Devendra ama-nos, e não há nada que possamos fazer sobre isso

Devendra ama-nos, e não há nada que possamos fazer sobre isso

| Fevereiro 18, 2020 3:47 pm

Devendra ama-nos, e não há nada que possamos fazer sobre isso

| Fevereiro 18, 2020 3:47 pm
©Daniel Dias / Comunidade Cultura e Arte


O ar jovial e asseado com que Devendra Banhart se apresenta hoje não denunciam os seus quase 40 anos, mas por trás dos sorrisos e dos gestos cordiais, projetados serenamente enquanto olha o público nos olhos, está uma carreira com quase duas décadas e uma dezena de álbuns lançados e apresentados por todo o mundo. Ouvi-lo hoje, ao vivo ou em estúdio, não é o mesmo que ouvi-lo no virar do milénio, quando ainda lançava cruas canções sob a alçada da Young Gods, histórico selo de Michael Gira, dos Swans, que editou os seus primeiros três álbuns – o ainda verde Oh Me Oh My… (2002) e os preciosos Rejoicing in the Hands e Nino Rojo (2004), obras primordiais da folk vanguardista e dois dos pináculos da new weird america.   

Devendra é hoje um homem mudado, carregando consigo um sem fim de histórias e novas canções. A sua música tornou-se, ao longo da última década, num produto confortavelmente meticuloso e, ainda que algo desinspirado, detentor de uma notável maturidade. Veja-se Ma, por exemplo, décimo álbum de carreira que serviu como pano de fundo para o regresso do americano de descendência venezuelana a Portugal. Sereno, poético e acolhedor, o disco segue o registo dos anteriores trabalhos sob um ângulo mais sombrio, informado pela morte recente de seu pai, que faleceu durante o processo de gravação. “Is This Nice”, que abre esse mesmo disco, foi o tema escolhido para arrancar a primeira de três noites esgotadas, que teve lugar no sábado no Hard Club, no Porto. Acompanhado por um quarteto que alinhava baixo, bateria, teclados, guitarras várias e a visita ocasional de Andy Cabin, que tratou de fazer a primeira parte do concerto, Devendra foi recebido de forma calorosa por parte de um público que, ainda que acanhado, fazia soltar alguns uivos tímidos enquanto o acompanhava nas suas tenras canções.  

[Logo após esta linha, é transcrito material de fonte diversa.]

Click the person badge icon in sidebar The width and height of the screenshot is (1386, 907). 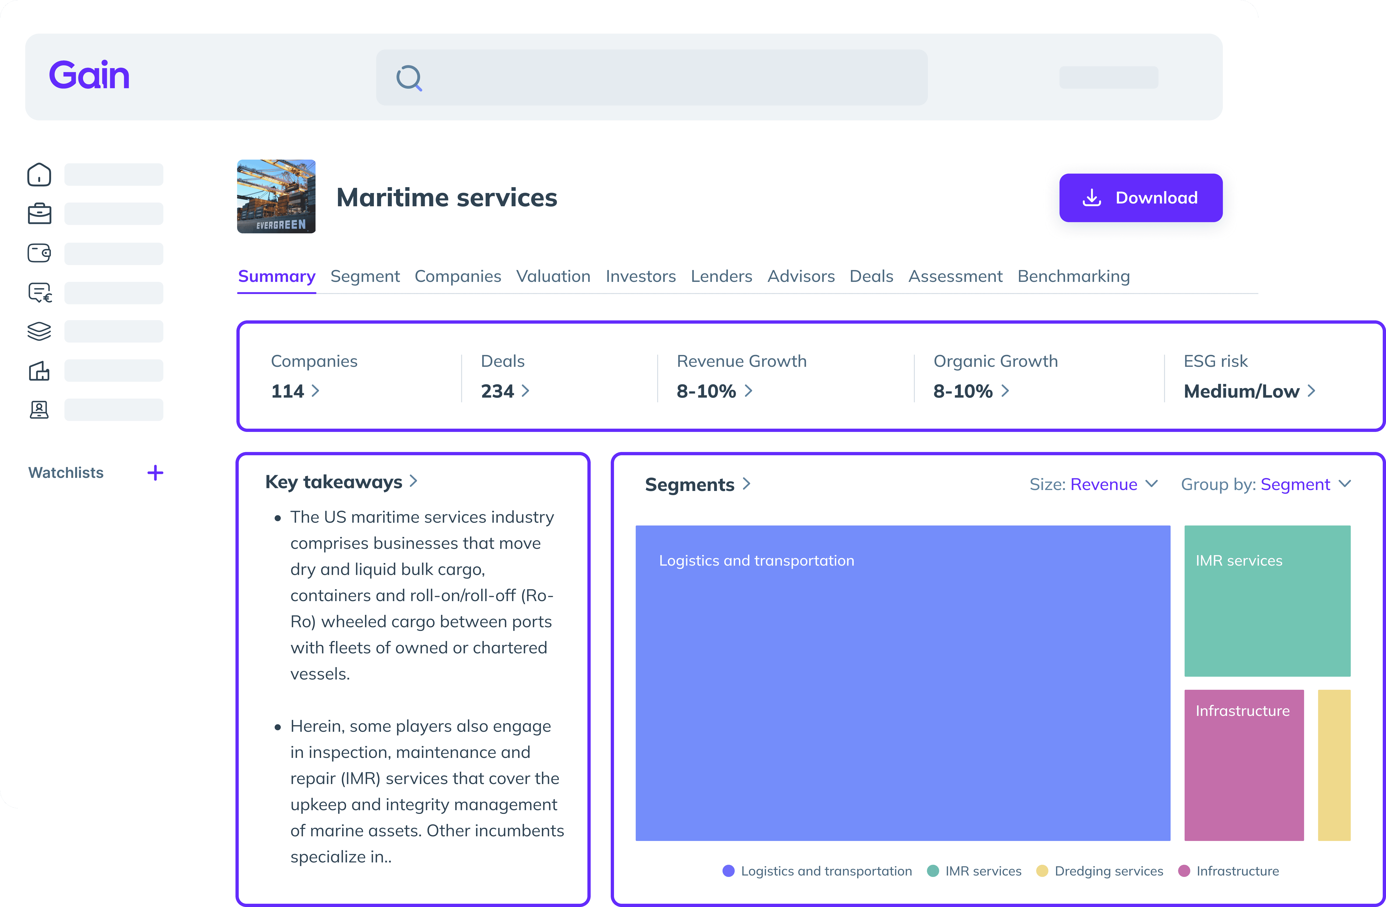click(39, 410)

©Daniel Dias / Comunidade Cultura e Arte

O legado de Haruomi Hosono fez-se ouvir em “Katori Ongaku”, primeiro, e depois em “Fancy Man”, duas canções de uma pop rica e sofisticada que bebem em muito da obra do homem que integrou a histórica Yellow Magic Orchestra. Pelo meio, e sob um português pouco treinado, Devendra fala-nos da sua estadia pelo Porto e sobre as inúmeras obras que habitam o museu de Arte Contemporânea de Serralves, que afirma ter visitado horas antes. Assim, o músico convidou o curador e atual diretor artístico Philippe Vergne para um momento insólito onde o próprio leu “Touch Poem for Group of People”, um poema de Yoko Ono (em abril, o museu recebe uma mostra dedicada à artista e viúva de John Lennon) onde se lê simplesmente “touch each other” (“toquem-se”, em português).  

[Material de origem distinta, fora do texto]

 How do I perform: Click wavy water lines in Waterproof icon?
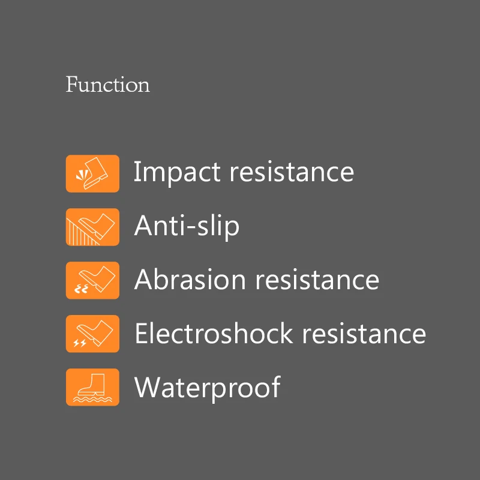tap(92, 399)

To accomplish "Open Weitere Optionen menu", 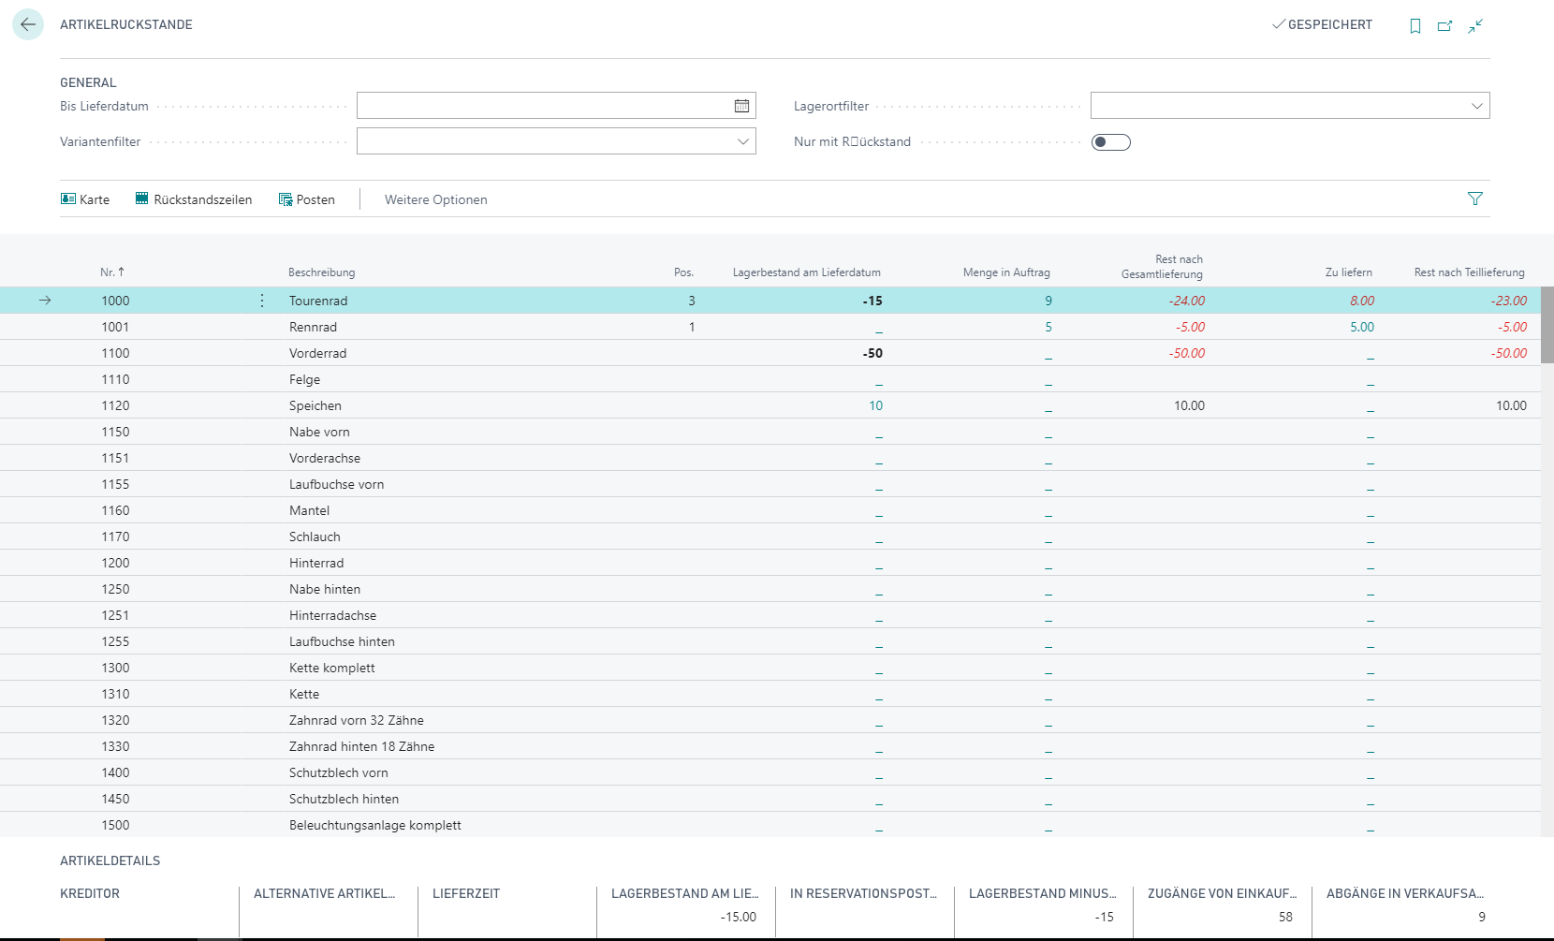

Na solarenga “Abre Las Manos”, também do novo Ma, o músico senta-se ao centro do palco, desta vez sem o auxílio da banda, para cantar algumas canções a pedido do público, que foi presenteado com versões intimistas de “Brindo” e “Golden Girls”, a última a anteceder uma muito antecipada “Carolina” que, de novo na companhia da banda, pôs o americano à prova ao cantar o seu primeiro tema exclusivamente em português. A paz e doçura da canção não deixou o público indiferente, que recebeu o tema com especial carinho após o verso “eu deveria aprender português”.


Os ritmos da música disco chegariam ao som de “Fig In Leather”, tema do anterior Ape in Pink Marble, de 2016, e “Für Hildegard von Bingen”, que transportou o Hard Club para uma dimensão quase bollywoodesca. Depois de “Never Seen Such Good Things Go So Wrong”, um dos temas favoritos do público, Devendra e companhia guiaram a noite para novas coordenadas, mais áridas e rebuscadas, com as jams vitaminadas de “Seahorse” e “Celebration” a trazerem novo músculo à performance. Depois de uma curtíssima amostra de “Santa Maria da Feira”, tema do mais celebrado dos seus discos, o radiante Cripple Crow, de 2007, fazer o público vibrar em uníssono, a banda encerrou a noite com as melhores energias ao som da alegre “Carmensita”, que chegou já durante o encore para mover a sala maior do Hard Club neste dia de São Valentim tardio.

“Eu amo-vos, e não há nada que possam fazer sobre isso”, disse-nos a dada altura. E nós, deslumbrados, retribuímos o sentimento.